Given information:

***

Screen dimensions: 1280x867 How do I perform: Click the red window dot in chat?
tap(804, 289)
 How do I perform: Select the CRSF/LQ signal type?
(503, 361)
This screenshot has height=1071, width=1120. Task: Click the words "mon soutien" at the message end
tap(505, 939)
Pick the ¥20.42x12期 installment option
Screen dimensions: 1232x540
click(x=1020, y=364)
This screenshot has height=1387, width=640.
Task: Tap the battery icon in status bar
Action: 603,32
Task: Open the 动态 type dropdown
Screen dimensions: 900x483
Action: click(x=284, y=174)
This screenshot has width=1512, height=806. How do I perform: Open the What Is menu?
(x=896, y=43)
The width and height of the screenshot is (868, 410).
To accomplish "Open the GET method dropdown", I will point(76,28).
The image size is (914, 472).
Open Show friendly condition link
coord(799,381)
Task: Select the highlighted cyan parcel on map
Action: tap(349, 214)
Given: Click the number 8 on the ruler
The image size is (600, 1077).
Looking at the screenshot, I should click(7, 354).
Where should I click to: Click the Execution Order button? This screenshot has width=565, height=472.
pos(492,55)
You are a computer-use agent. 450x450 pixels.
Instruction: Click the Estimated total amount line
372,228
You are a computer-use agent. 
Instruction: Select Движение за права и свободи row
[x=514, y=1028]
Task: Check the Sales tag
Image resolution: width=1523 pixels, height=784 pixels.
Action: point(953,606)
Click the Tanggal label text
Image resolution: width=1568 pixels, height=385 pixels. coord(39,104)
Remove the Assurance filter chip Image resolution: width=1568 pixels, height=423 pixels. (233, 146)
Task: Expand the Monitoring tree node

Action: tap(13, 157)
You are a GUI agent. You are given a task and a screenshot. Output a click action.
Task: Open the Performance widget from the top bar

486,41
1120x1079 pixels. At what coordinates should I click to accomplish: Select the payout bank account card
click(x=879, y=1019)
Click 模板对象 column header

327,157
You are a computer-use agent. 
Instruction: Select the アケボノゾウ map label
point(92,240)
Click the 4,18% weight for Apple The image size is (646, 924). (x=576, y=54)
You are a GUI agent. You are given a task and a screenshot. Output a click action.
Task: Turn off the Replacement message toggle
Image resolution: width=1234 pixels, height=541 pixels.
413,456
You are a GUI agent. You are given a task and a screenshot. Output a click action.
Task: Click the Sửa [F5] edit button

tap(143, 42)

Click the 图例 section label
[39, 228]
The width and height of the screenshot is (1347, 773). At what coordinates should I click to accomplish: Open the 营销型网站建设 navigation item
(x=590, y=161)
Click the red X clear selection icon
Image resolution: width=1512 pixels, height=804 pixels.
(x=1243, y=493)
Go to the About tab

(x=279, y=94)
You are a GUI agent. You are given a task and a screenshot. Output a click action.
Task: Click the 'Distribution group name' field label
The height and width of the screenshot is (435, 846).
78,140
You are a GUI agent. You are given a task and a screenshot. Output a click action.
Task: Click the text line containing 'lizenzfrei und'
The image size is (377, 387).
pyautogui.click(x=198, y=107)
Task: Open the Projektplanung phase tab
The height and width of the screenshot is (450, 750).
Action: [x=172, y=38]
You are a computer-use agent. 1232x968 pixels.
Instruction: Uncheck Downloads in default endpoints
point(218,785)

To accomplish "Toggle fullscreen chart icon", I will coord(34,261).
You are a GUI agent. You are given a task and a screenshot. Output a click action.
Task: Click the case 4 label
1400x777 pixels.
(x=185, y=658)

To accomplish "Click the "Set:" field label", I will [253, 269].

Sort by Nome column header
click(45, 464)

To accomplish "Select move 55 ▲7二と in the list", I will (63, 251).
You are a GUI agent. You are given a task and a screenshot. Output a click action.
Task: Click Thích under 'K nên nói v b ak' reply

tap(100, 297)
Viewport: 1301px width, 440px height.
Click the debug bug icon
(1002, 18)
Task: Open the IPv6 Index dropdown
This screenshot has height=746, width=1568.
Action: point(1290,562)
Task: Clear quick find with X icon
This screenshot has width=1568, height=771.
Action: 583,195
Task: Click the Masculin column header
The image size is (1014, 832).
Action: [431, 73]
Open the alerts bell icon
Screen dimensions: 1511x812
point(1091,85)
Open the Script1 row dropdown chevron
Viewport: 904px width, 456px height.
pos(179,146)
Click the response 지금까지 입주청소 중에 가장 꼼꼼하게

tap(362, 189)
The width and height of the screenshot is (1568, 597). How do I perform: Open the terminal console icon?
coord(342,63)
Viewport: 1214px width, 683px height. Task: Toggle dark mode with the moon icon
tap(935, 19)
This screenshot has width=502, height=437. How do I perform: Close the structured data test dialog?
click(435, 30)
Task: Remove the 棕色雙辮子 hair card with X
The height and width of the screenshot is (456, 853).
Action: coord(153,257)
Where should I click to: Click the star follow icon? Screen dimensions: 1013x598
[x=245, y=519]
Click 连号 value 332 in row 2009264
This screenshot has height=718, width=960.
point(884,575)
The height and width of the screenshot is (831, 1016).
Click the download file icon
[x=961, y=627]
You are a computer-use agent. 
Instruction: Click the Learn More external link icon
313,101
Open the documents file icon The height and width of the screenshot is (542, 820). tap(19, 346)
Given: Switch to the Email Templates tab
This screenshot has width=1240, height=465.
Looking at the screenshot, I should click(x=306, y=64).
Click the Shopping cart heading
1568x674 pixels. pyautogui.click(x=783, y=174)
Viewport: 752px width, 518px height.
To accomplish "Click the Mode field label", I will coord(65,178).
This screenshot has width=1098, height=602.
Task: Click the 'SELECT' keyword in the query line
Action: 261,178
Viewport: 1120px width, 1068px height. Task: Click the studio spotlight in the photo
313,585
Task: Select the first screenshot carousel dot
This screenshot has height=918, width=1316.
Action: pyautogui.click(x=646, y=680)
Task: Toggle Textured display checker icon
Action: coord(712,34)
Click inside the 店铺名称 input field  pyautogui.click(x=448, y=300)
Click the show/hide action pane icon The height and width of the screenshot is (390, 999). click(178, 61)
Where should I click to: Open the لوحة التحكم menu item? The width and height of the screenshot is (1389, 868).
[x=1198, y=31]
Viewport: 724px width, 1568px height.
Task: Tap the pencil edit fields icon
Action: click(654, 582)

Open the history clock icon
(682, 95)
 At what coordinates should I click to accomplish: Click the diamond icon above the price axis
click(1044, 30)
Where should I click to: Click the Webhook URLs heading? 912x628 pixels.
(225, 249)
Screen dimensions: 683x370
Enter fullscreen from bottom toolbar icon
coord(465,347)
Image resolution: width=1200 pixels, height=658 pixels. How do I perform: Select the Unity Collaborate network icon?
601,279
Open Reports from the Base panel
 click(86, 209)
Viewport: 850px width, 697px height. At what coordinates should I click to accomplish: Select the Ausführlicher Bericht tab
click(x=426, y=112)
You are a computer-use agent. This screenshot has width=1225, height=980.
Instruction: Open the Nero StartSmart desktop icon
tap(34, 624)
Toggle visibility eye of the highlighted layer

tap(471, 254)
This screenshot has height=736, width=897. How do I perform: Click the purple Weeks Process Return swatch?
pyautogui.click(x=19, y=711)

***

The task: The whole listing above needs to be reproduced exactly.

Solution for this exercise:
Screen dimensions: 1280x867 How do I perform: Click the red window dot in chat?
tap(804, 289)
 How do I perform: Select the CRSF/LQ signal type?
(503, 361)
This screenshot has height=1071, width=1120. Task: Click the words "mon soutien" at the message end
tap(505, 939)
Pick the ¥20.42x12期 installment option
Screen dimensions: 1232x540
click(x=1020, y=364)
This screenshot has height=1387, width=640.
Task: Tap the battery icon in status bar
Action: 603,32
Task: Open the 动态 type dropdown
Screen dimensions: 900x483
Action: click(x=284, y=174)
This screenshot has width=1512, height=806. How do I perform: Open the What Is menu?
(x=896, y=43)
The width and height of the screenshot is (868, 410).
To accomplish "Open the GET method dropdown", I will point(76,28).
The image size is (914, 472).
Open Show friendly condition link
coord(799,381)
Task: Select the highlighted cyan parcel on map
Action: tap(349, 214)
Given: Click the number 8 on the ruler
The image size is (600, 1077).
Looking at the screenshot, I should click(7, 354).
Where should I click to: Click the Execution Order button? This screenshot has width=565, height=472.
pos(492,55)
You are a computer-use agent. 450x450 pixels.
Instruction: Click the Estimated total amount line
372,228
You are a computer-use agent. 
Instruction: Select Движение за права и свободи row
[x=514, y=1028]
Task: Check the Sales tag
Image resolution: width=1523 pixels, height=784 pixels.
Action: point(953,606)
Click the Tanggal label text
Image resolution: width=1568 pixels, height=385 pixels. coord(39,104)
Remove the Assurance filter chip Image resolution: width=1568 pixels, height=423 pixels. (233, 146)
Task: Expand the Monitoring tree node

Action: tap(13, 157)
You are a GUI agent. You are given a task and a screenshot. Output a click action.
Task: Open the Performance widget from the top bar

486,41
1120x1079 pixels. At what coordinates should I click to accomplish: Select the payout bank account card
click(x=879, y=1019)
Click 模板对象 column header

327,157
You are a computer-use agent. 
Instruction: Select the アケボノゾウ map label
point(92,240)
Click the 4,18% weight for Apple The image size is (646, 924). (x=576, y=54)
You are a GUI agent. You are given a task and a screenshot. Output a click action.
Task: Turn off the Replacement message toggle
Image resolution: width=1234 pixels, height=541 pixels.
413,456
You are a GUI agent. You are given a task and a screenshot. Output a click action.
Task: Click the Sửa [F5] edit button

tap(143, 42)

Click the 图例 section label
[39, 228]
The width and height of the screenshot is (1347, 773). At what coordinates should I click to accomplish: Open the 营销型网站建设 navigation item
(x=590, y=161)
Click the red X clear selection icon
Image resolution: width=1512 pixels, height=804 pixels.
(x=1243, y=493)
Go to the About tab

(x=279, y=94)
You are a GUI agent. You are given a task and a screenshot. Output a click action.
Task: Click the 'Distribution group name' field label
The height and width of the screenshot is (435, 846).
78,140
You are a GUI agent. You are given a task and a screenshot. Output a click action.
Task: Click the text line containing 'lizenzfrei und'
The image size is (377, 387).
pyautogui.click(x=198, y=107)
Task: Open the Projektplanung phase tab
The height and width of the screenshot is (450, 750).
Action: [x=172, y=38]
You are a computer-use agent. 1232x968 pixels.
Instruction: Uncheck Downloads in default endpoints
point(218,785)

To accomplish "Toggle fullscreen chart icon", I will coord(34,261).
You are a GUI agent. You are given a task and a screenshot. Output a click action.
Task: Click the case 4 label
1400x777 pixels.
(x=185, y=658)

To accomplish "Click the "Set:" field label", I will [253, 269].

Sort by Nome column header
click(45, 464)

To accomplish "Select move 55 ▲7二と in the list", I will (63, 251).
You are a GUI agent. You are given a task and a screenshot. Output a click action.
Task: Click Thích under 'K nên nói v b ak' reply

tap(100, 297)
Viewport: 1301px width, 440px height.
Click the debug bug icon
(1002, 18)
Task: Open the IPv6 Index dropdown
This screenshot has height=746, width=1568.
Action: point(1290,562)
Task: Clear quick find with X icon
This screenshot has width=1568, height=771.
Action: 583,195
Task: Click the Masculin column header
The image size is (1014, 832).
Action: [431, 73]
Open the alerts bell icon
Screen dimensions: 1511x812
point(1091,85)
Open the Script1 row dropdown chevron
Viewport: 904px width, 456px height.
pos(179,146)
Click the response 지금까지 입주청소 중에 가장 꼼꼼하게

tap(362, 189)
The width and height of the screenshot is (1568, 597). How do I perform: Open the terminal console icon?
coord(342,63)
Viewport: 1214px width, 683px height. Task: Toggle dark mode with the moon icon
tap(935, 19)
This screenshot has width=502, height=437. How do I perform: Close the structured data test dialog?
click(435, 30)
Task: Remove the 棕色雙辮子 hair card with X
The height and width of the screenshot is (456, 853).
Action: coord(153,257)
Where should I click to: Click the star follow icon? Screen dimensions: 1013x598
[x=245, y=519]
Click 连号 value 332 in row 2009264
This screenshot has height=718, width=960.
point(884,575)
The height and width of the screenshot is (831, 1016).
Click the download file icon
[x=961, y=627]
You are a computer-use agent. 
Instruction: Click the Learn More external link icon
313,101
Open the documents file icon The height and width of the screenshot is (542, 820). tap(19, 346)
Given: Switch to the Email Templates tab
This screenshot has width=1240, height=465.
Looking at the screenshot, I should click(x=306, y=64).
Click the Shopping cart heading
1568x674 pixels. pyautogui.click(x=783, y=174)
Viewport: 752px width, 518px height.
To accomplish "Click the Mode field label", I will coord(65,178).
This screenshot has width=1098, height=602.
Task: Click the 'SELECT' keyword in the query line
Action: 261,178
Viewport: 1120px width, 1068px height. Task: Click the studio spotlight in the photo
313,585
Task: Select the first screenshot carousel dot
This screenshot has height=918, width=1316.
Action: pyautogui.click(x=646, y=680)
Task: Toggle Textured display checker icon
Action: coord(712,34)
Click inside the 店铺名称 input field  pyautogui.click(x=448, y=300)
Click the show/hide action pane icon The height and width of the screenshot is (390, 999). click(178, 61)
Where should I click to: Open the لوحة التحكم menu item? The width and height of the screenshot is (1389, 868).
[x=1198, y=31]
Viewport: 724px width, 1568px height.
Task: Tap the pencil edit fields icon
Action: click(654, 582)

Open the history clock icon
(682, 95)
 At what coordinates should I click to accomplish: Click the diamond icon above the price axis
click(1044, 30)
Where should I click to: Click the Webhook URLs heading? 912x628 pixels.
(225, 249)
Screen dimensions: 683x370
Enter fullscreen from bottom toolbar icon
coord(465,347)
Image resolution: width=1200 pixels, height=658 pixels. How do I perform: Select the Unity Collaborate network icon?
601,279
Open Reports from the Base panel
 click(86, 209)
Viewport: 850px width, 697px height. At what coordinates should I click to accomplish: Select the Ausführlicher Bericht tab
click(x=426, y=112)
You are a computer-use agent. This screenshot has width=1225, height=980.
Instruction: Open the Nero StartSmart desktop icon
tap(34, 624)
Toggle visibility eye of the highlighted layer

tap(471, 254)
This screenshot has height=736, width=897. How do I perform: Click the purple Weeks Process Return swatch?
pyautogui.click(x=19, y=711)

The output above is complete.